Execution method (Runner):

import asyncio
import uuid

from trpc_agent_sdk.runners import Runner
from trpc_agent_sdk.sessions import InMemorySessionService
from trpc_agent_sdk.types import Content, Part


async def main() -> None:
    app_name = "graph_demo_app"
    user_id = "demo_user"
    session_id = str(uuid.uuid4())

    session_service = InMemorySessionService()
    await session_service.create_session(
        app_name=app_name,
        user_id=user_id,
        session_id=session_id,
        state={},
    )

    runner = Runner(
        app_name=app_name,
        agent=create_agent(),
        session_service=session_service,
    )

    content = Content(parts=[Part.from_text(text="What's the weather in Seattle?")])
    async for event in runner.run_async(user_id=user_id, session_id=session_id, new_message=content):
        if event.content and event.content.parts:
            for part in event.content.parts:
                if part.text:
                    print(part.text, end="", flush=True)

    await runner.close()


if __name__ == "__main__":
    asyncio.run(main())

Complete Example: See examples/graph.

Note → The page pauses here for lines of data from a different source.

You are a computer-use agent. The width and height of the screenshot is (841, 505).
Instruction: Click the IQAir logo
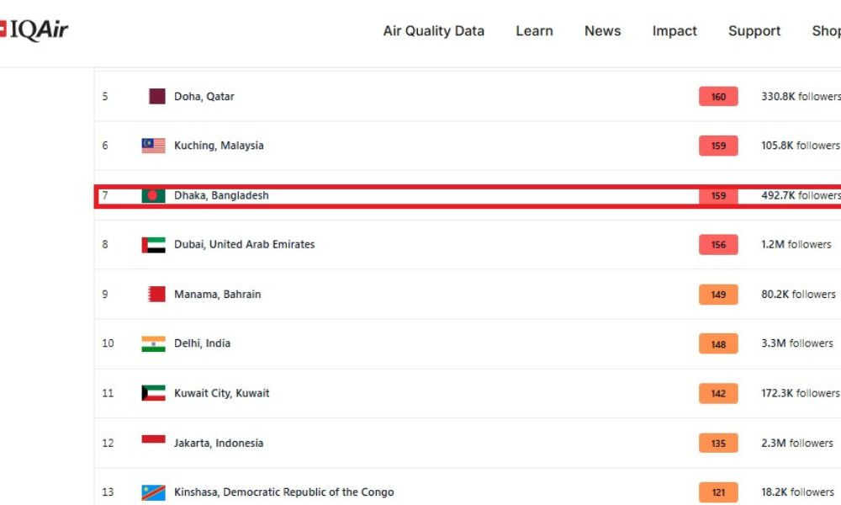34,30
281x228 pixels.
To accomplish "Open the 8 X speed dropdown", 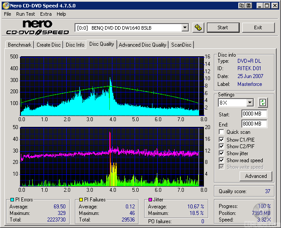I will 250,103.
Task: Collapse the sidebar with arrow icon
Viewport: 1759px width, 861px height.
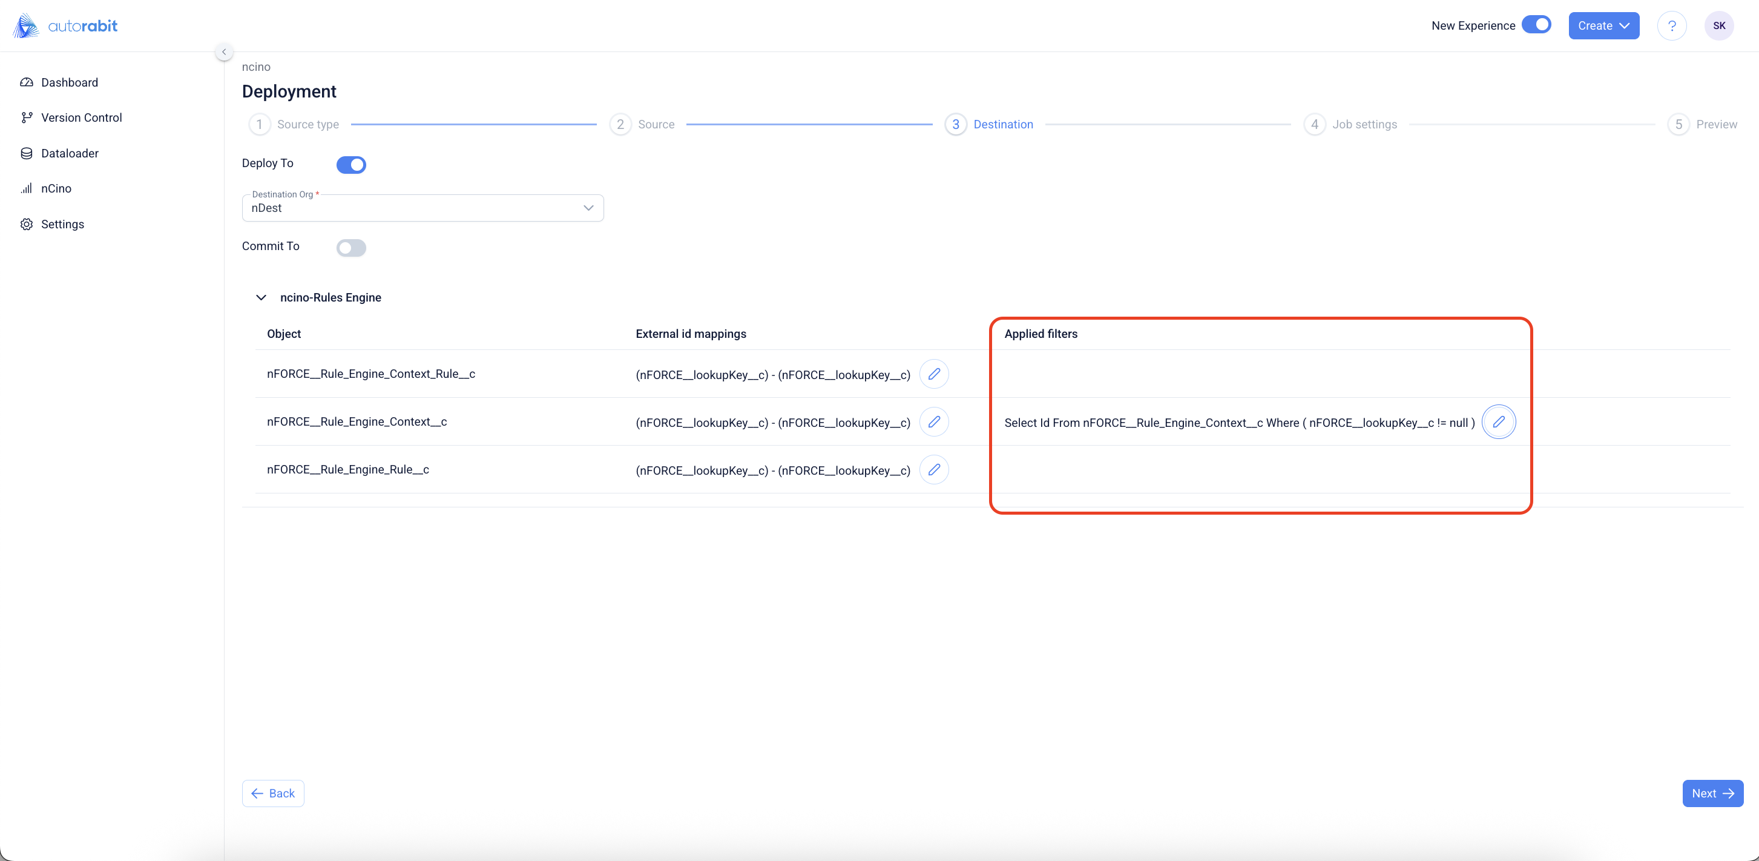Action: click(223, 52)
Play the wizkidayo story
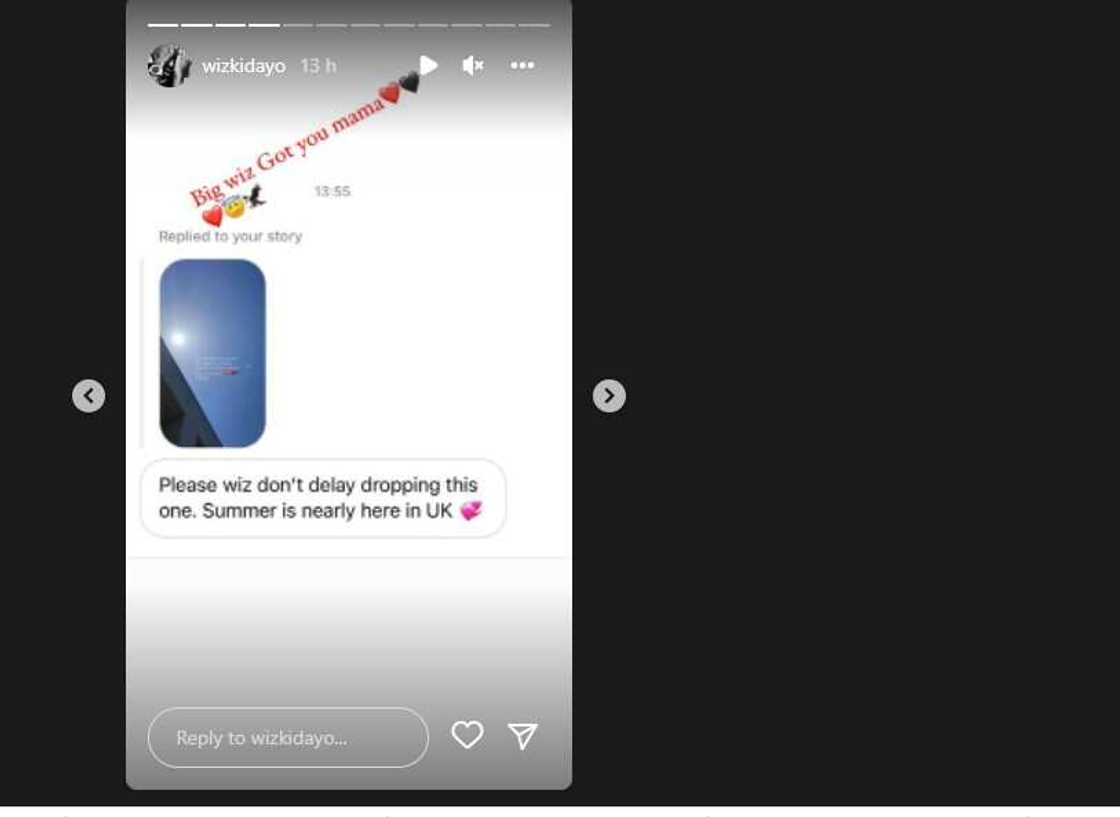 tap(429, 66)
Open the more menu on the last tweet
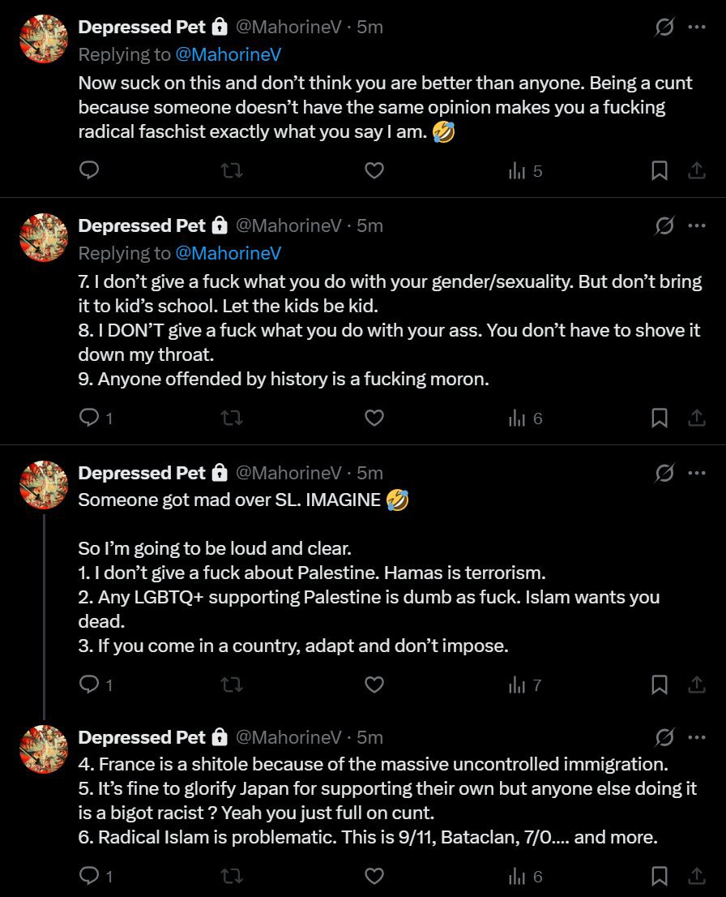This screenshot has width=726, height=897. point(696,737)
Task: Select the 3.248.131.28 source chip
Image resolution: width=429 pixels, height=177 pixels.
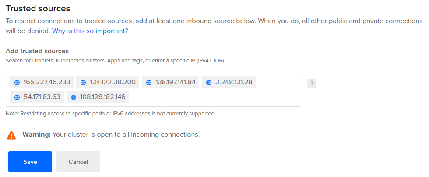Action: [229, 82]
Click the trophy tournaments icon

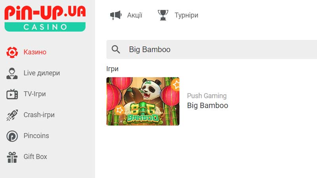pyautogui.click(x=163, y=15)
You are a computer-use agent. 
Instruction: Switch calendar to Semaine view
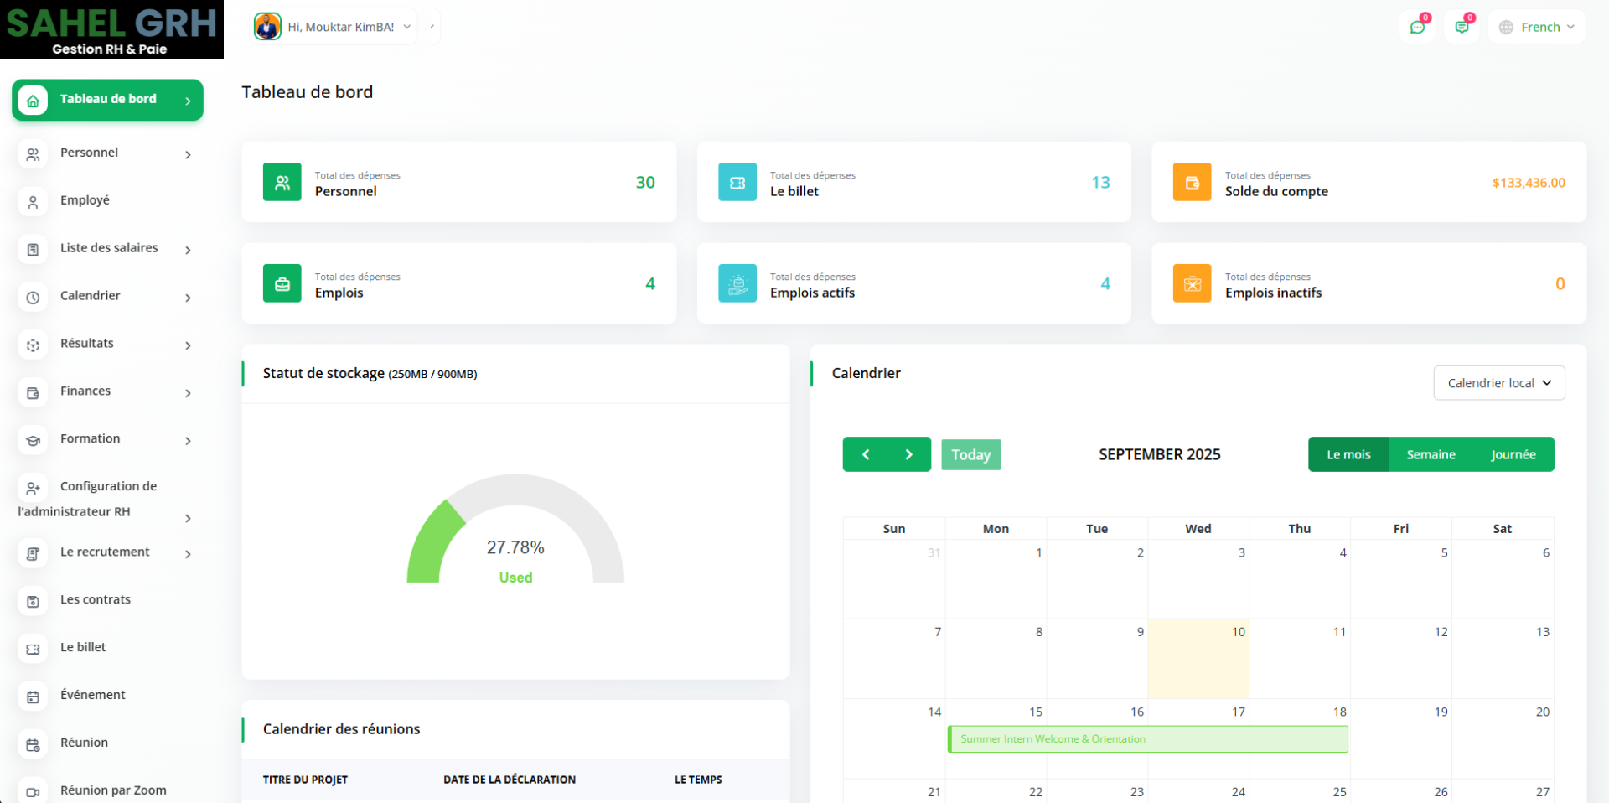point(1431,454)
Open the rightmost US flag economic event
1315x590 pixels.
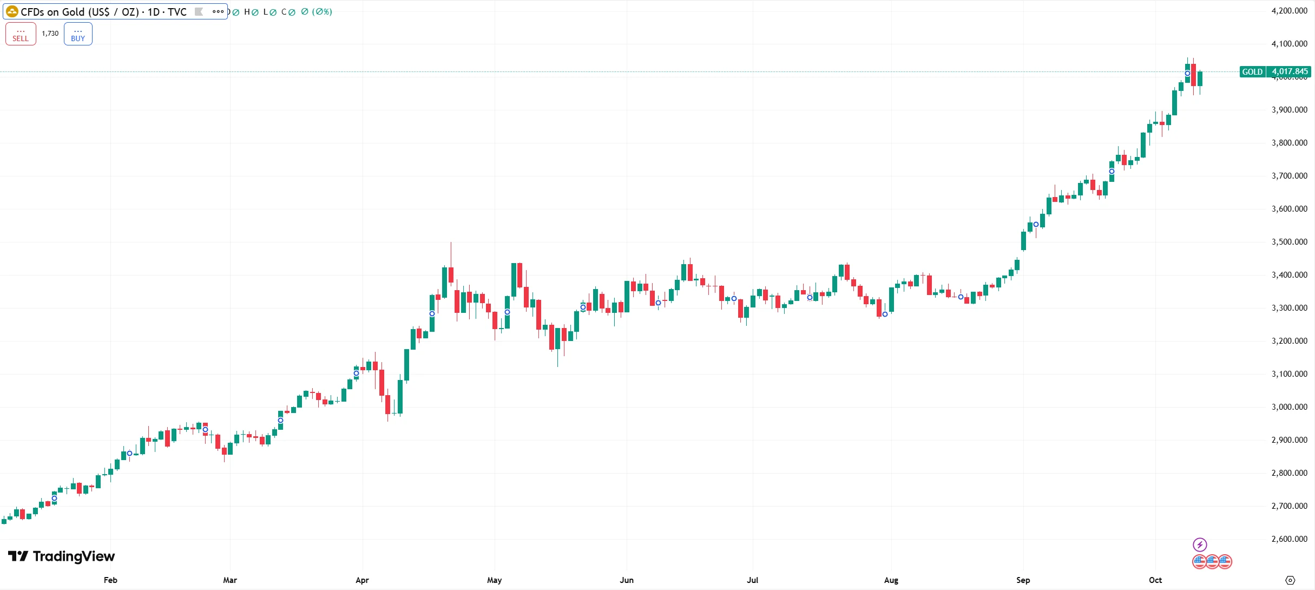point(1225,562)
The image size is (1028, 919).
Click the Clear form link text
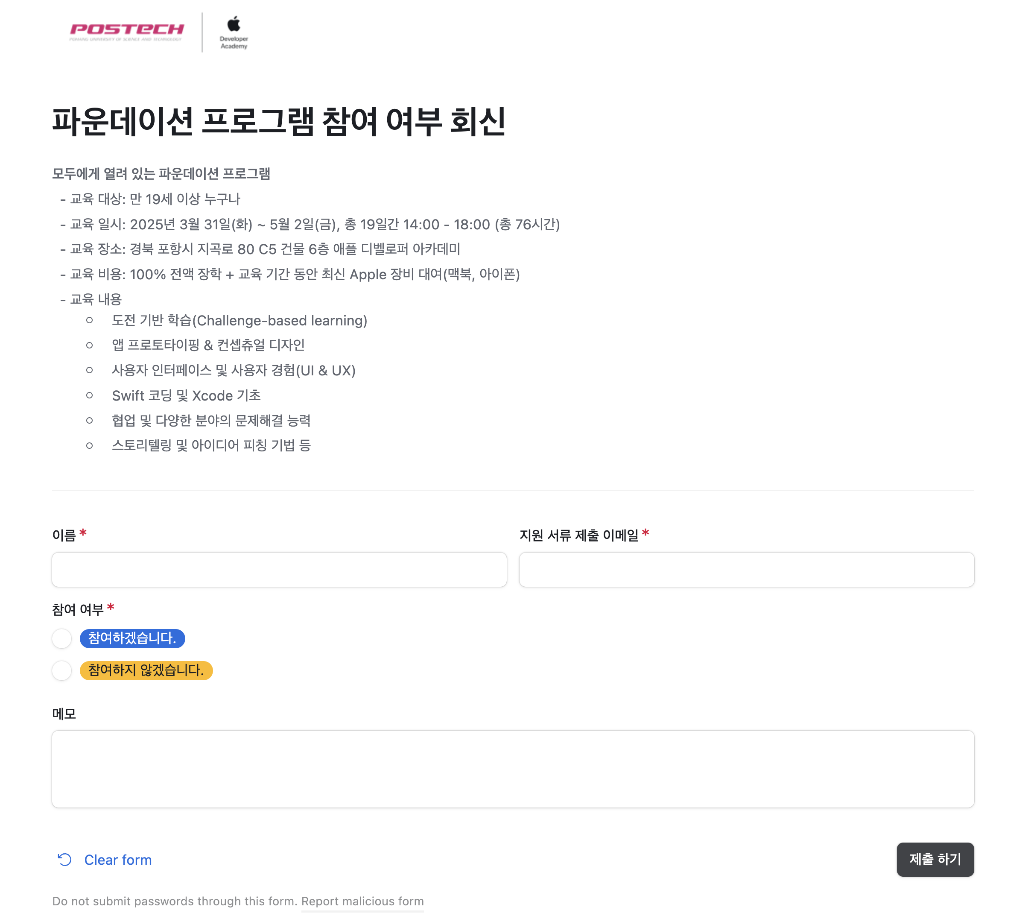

This example provides a full demonstration of integrating various framework components, as shown below:

graph TD
  START --> extract
  extract --> decide_from_query
  decide_from_query -->|preview| preview
  decide_from_query -->|summarize| summarize_llm_node
  decide_from_query -->|tool| request_stats_llm_node
  decide_from_query -->|subgraph| delegate_agent_node
  decide_from_query -->|llm_agent| query_orchestrator_agent
  decide_from_query -->|code| code_exec_code_node
  decide_from_query -->|mcp| prepare_mcp_request
  decide_from_query -->|knowledge| knowledge_search_node
  preview --> format_output
  summarize_llm_node --> format_output
  request_stats_llm_node --> format_output
  delegate_agent_node --> format_output
  query_orchestrator_agent -.calls weather_tool.-> weather_tool_node
  query_orchestrator_agent -.transfer_to_agent.-> domain_explainer_agent
  query_orchestrator_agent --> format_output
  code_exec_code_node --> format_output
  prepare_mcp_request --> mcp_call
  mcp_call --> format_output
  knowledge_search_node --> format_output
  format_output --> END
Loading

Input examples:

  • subgraph: Please respond in a friendly tone. → Triggers the subgraph agent_node
  • llm_agent: What's the weather in Seattle? → Triggers query_orchestrator_agent and invokes weather_tool (returns sunny as a fixed response)
  • llm_agent: child: What is retrieval augmented generation? → Triggers query_orchestrator_agent, which delegates to its child domain_explainer_agent
  • tool: Count words for this text. → Triggers an llm_node with tool invocation capability
  • code: run python analysis → Triggers code_node, executing the built-in Python statistics script
  • mcp: {"operation": "add", "a": 3, "b": 5} → Triggers mcp_node, invoking the local MCP Server's calculate tool via stdio
  • knowledge: What is retrieval augmented generation? → Triggers knowledge_node, searching the knowledge base (requires ENABLE_KNOWLEDGE to be enabled)
  • Long text (40+ words) → Triggers the summarize LLM node
  • Short text → Triggers preview (streams output via EventWriter)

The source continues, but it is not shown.